We welcomed Ecumenical Patriarch Bartholomew and his delegation from the Phanar with open arms twice in the last two years. But what is it that the Patriarchal representatives took home with them? Along with the extensive financial support and the awards and special gifts, did they take home with them a newfound appreciation for who we are, clergy and laity, for our dreams and visions for a bright future? We had hoped so, but there is no evidence of such. In the Fall of 1997 upon his return to the Phanar, the Patriarch's departing message was, "Put aside your differences and be true Orthodox." When he returned several months later, in the Spring of 1998 for an award at Yale, the response was: "Don't be sure that the replacement would be any better than what you have now." In September of this year following a critical meeting with Archbishop Spyridon at the Phanar, the message was reportedly, "Go home and make peace." But the first acts upon Spyridon's return were to sue the lay leadership of GOAL and to ensure that his new Archdiocesan Council and the new board at Hellenic College/Holy Cross did not include anyone that would offer a contrary opinion.

Last week at the Patriarchate, it was obvious that the state of denial, or even worse, of turning a blind eye, to the plight of our Church would continue. The concerns raised by our Metropolitans, the presiding hierarchs of our dioceses here in America, were virtually ignored. A few token measures were announced in a press release hurriedly prepared by the Archdiocese, including a review of the Archdiocesan Charter of 1977, twenty-one years after it was entered into force. Read the report of the Metropolitans and then reread the Archdiocese's press release from last week's edition. There is no reference whatsoever to any problems facing the Church by the Archdiocese, but rather. a "reaffirmation of a commitment and dedication to the unity of the Archdiocese," whatever that means in these divisive times.

The departing message from the Phanar to Archbishop Spyridon and the Metropolitans was: "Go home and meet soon in unity." At this point, what kind ofunity can be forged by a hierarch whose five brother bishops have unanimously reached the judgment that the Archbishop is the person responsible for the crisis facing the Church and that after two and a half years of dealing with him, they all believe him to be incapable of change? (This is evidenced most recently by the fact that this past Sunday evening in Paramus, NJ, the Archbishop refused to allow two priests who had signed the recent letter supporting the Metropolitans to officiate at services, saying he did not officiate with "his enemies.")

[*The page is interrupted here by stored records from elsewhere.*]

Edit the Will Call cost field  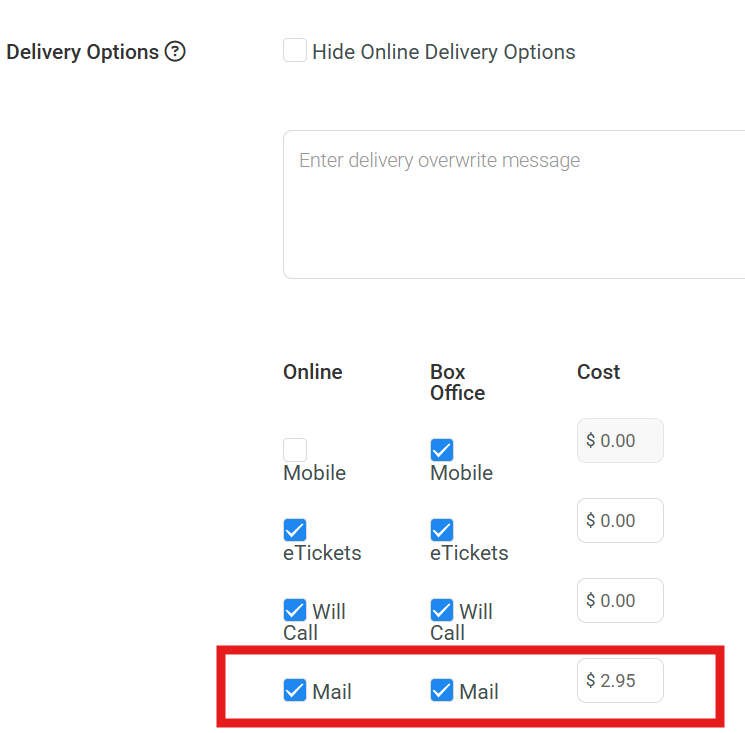pos(620,600)
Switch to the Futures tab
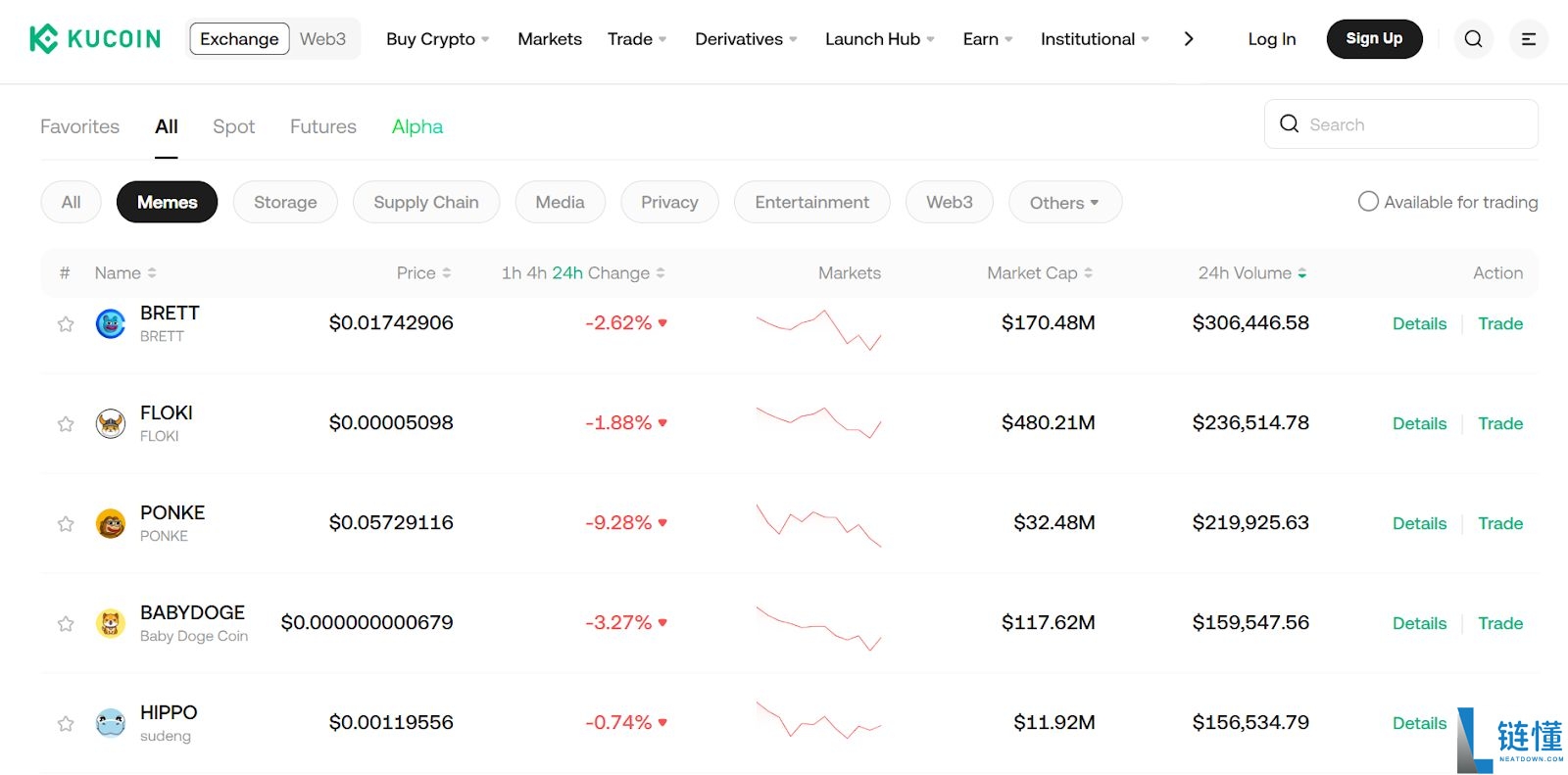The image size is (1568, 775). click(x=323, y=126)
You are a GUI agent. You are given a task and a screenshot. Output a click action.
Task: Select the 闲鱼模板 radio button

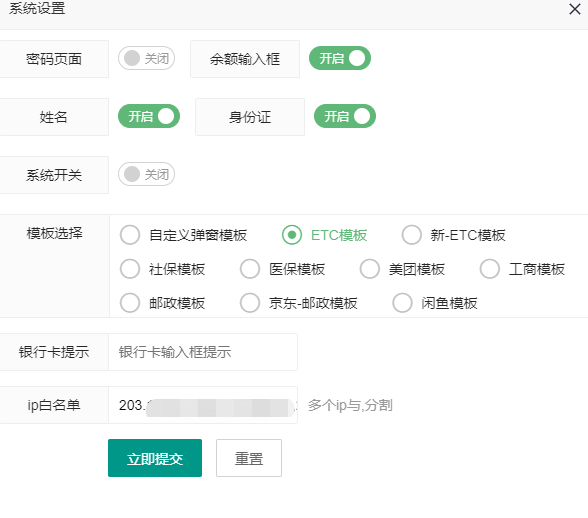pyautogui.click(x=435, y=303)
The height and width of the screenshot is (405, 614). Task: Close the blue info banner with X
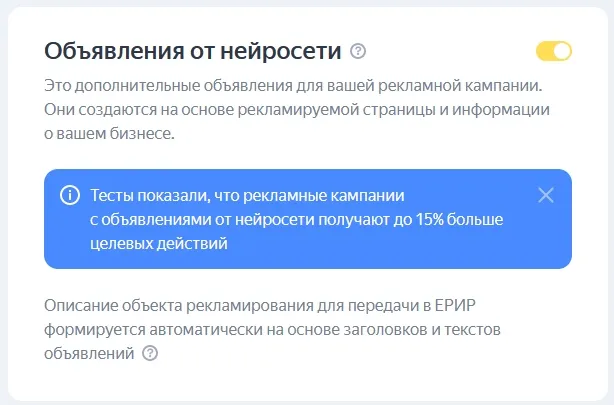click(545, 195)
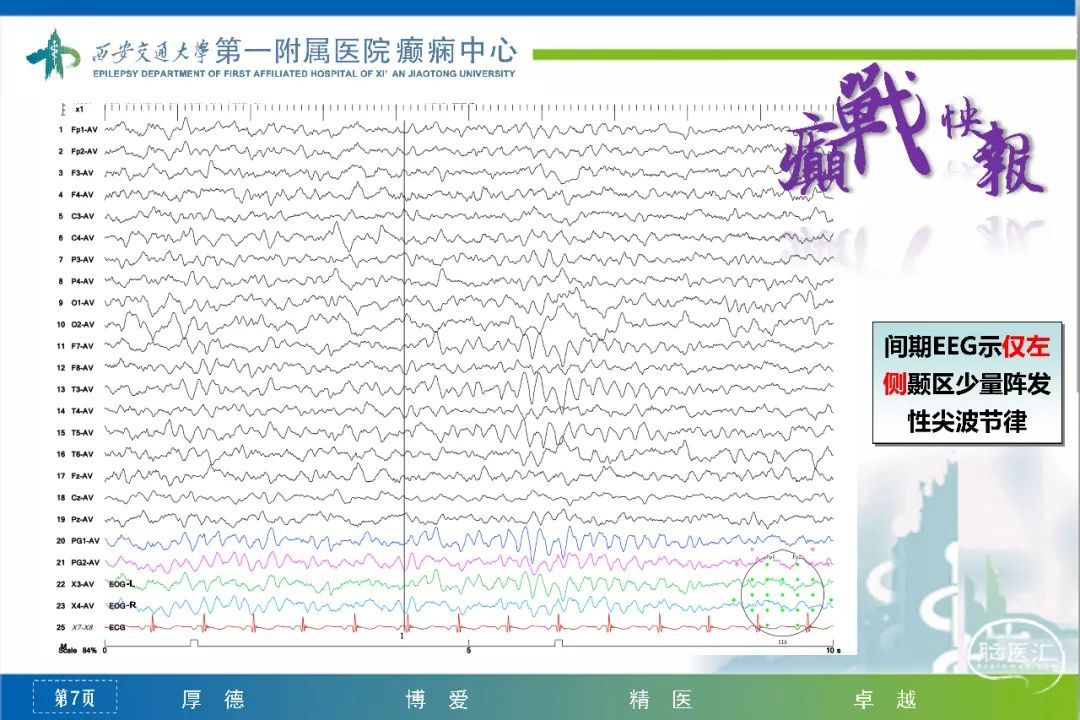Image resolution: width=1080 pixels, height=720 pixels.
Task: Select the PG1-AV channel label
Action: 78,540
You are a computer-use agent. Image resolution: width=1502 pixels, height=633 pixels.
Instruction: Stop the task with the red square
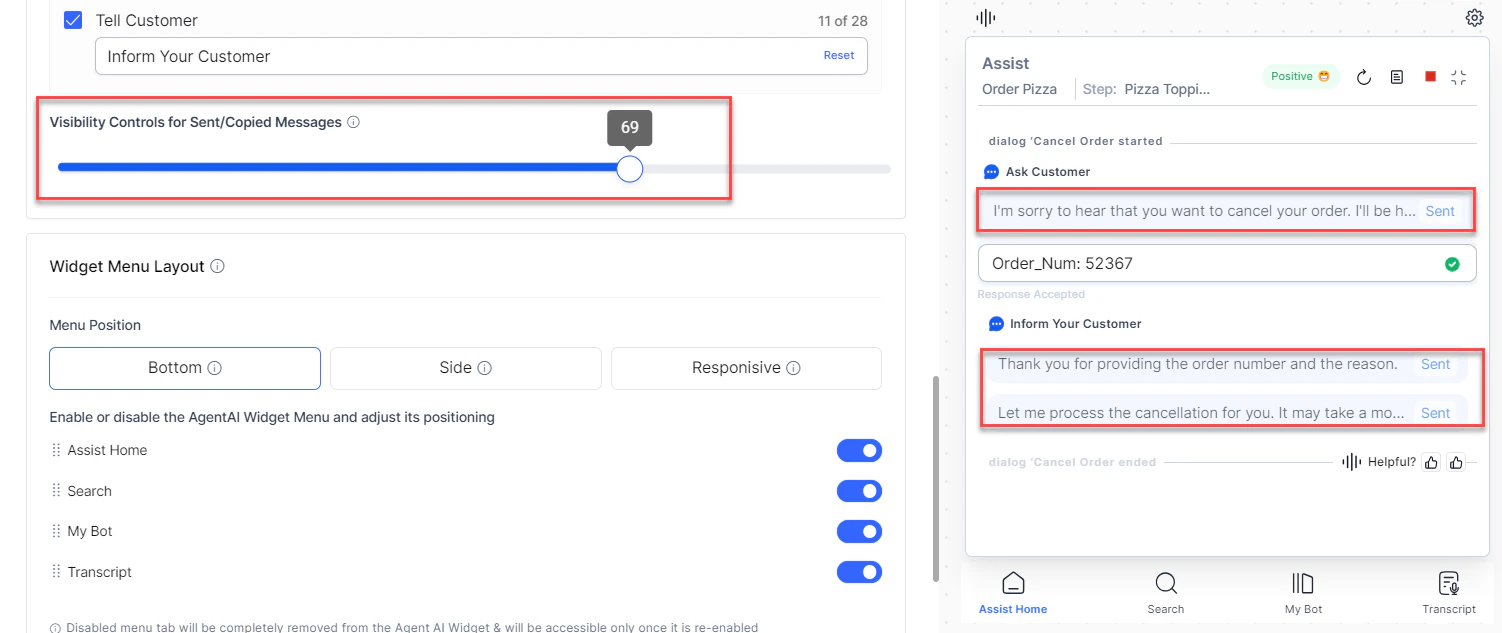click(1430, 77)
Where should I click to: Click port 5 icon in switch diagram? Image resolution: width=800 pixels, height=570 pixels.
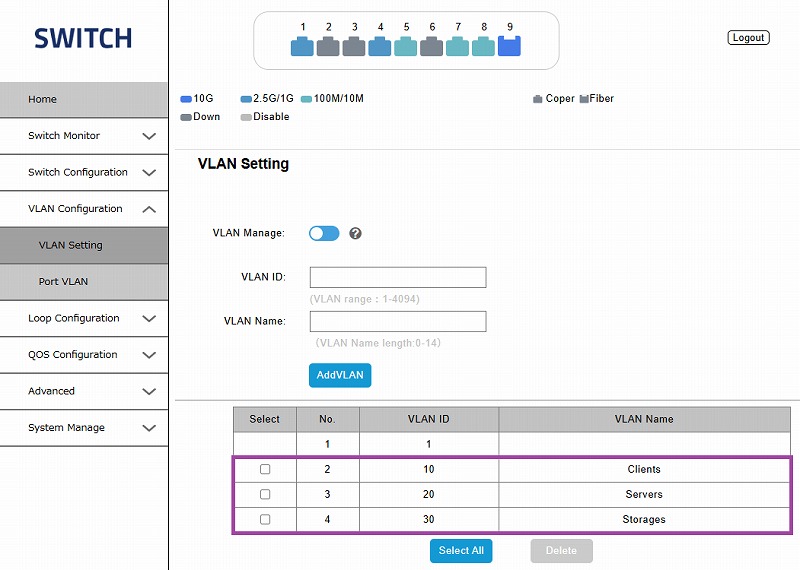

We have struggled valiantly to understand the reasons behind the Patriarchate's lack of regard for the Eparchy in America. Some say it is simply because the Patriarch will not admit a mistake and will not be seen as knuckling under to ultimatums from abroad. Others believe the Patriarch himself chose Spyridon for what Bartholomew referred to in his ordination message as Spyridon's "blind loyalty," following on the heels of the independent and forward thinking reign of Archbishop Iakovos. Still others subscribe to stories circulating of blackmail by the Turkish government against the Patriarch to maintain a divisive Archbishop in America so as to keep the Greek American community occupied with Church matters, rather than focused on lobbying Washington on Cyprus and other Hellenic issues.

Any one of these or other scenarios is possible. However, it is not so much the motives behind our betrayal by the Patriarchate that should preoccupy us. What matters is, what are we prepared to do to fight for our Church? Our Metropolitans and many of our clergy have put their ministries at risk by standing up courageously. Many lay individuals have written letters, spoken out at Clergy-Laity Congresses and voted at parish general assemblies. Now it is time for each and every one of us to search our hearts and speak our minds about what kind of Church we want to leave to future generations. Most importantly, where will its mission be determined, here in America or abroad?